▶ _TASK OBJECTIVE_
Reproduce the stretch of items from the line containing "How do I perform: Click" through the line containing "pos(1504,181)", including both of those lines. Omit the pictures from your answer.

▶ _PROVIDED MATERIAL_
____________
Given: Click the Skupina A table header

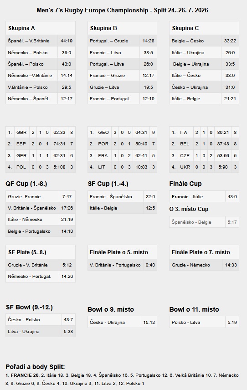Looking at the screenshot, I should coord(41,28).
____________
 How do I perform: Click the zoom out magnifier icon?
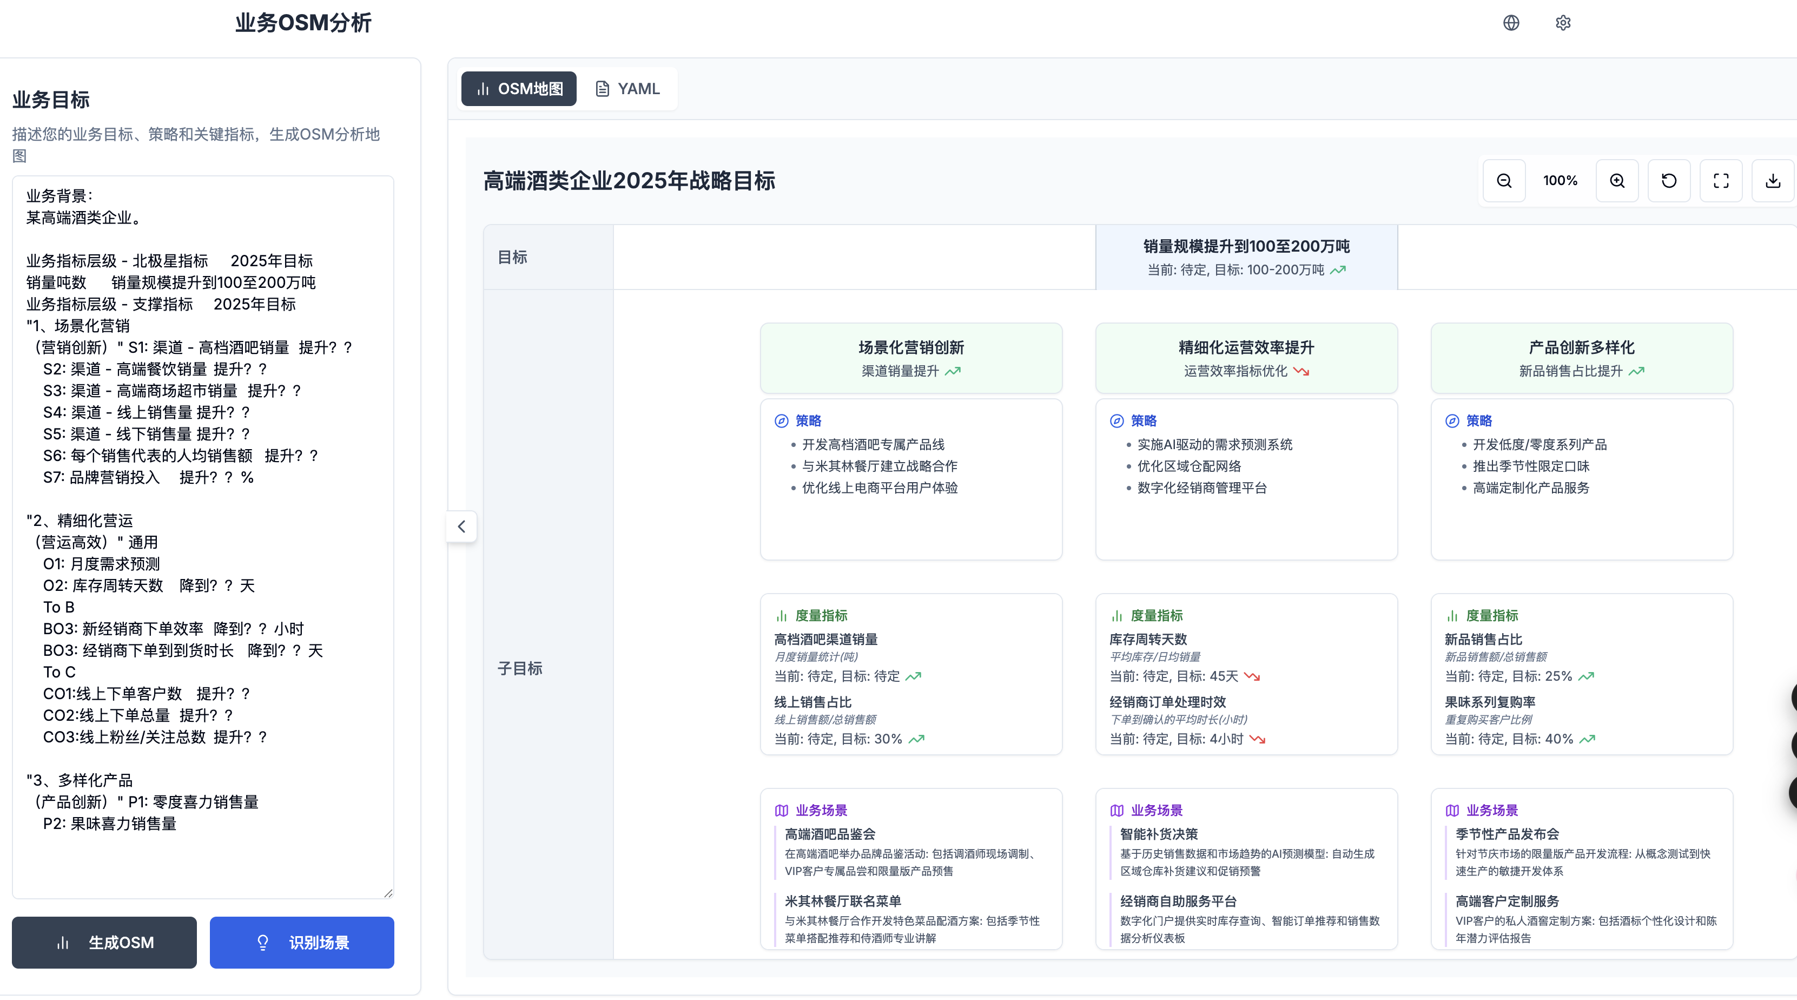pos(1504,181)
____________
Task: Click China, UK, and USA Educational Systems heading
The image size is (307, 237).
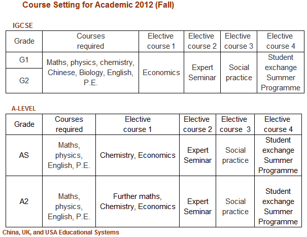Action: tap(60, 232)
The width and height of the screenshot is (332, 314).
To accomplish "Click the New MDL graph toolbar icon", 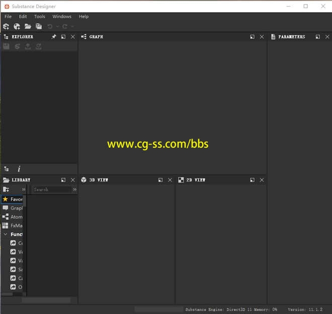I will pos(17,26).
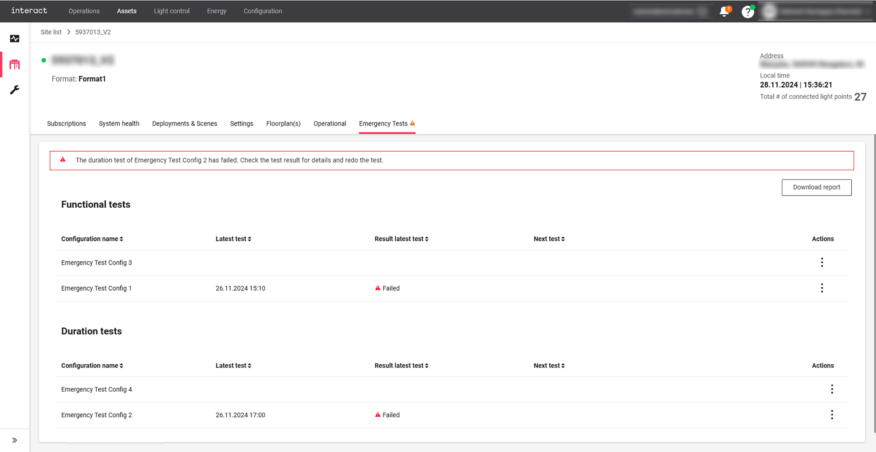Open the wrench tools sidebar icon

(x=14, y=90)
____________
▶ _SOLUTION TO THIS EXERCISE_
 How do I perform: Click the zoom out magnifier icon?
pos(1504,181)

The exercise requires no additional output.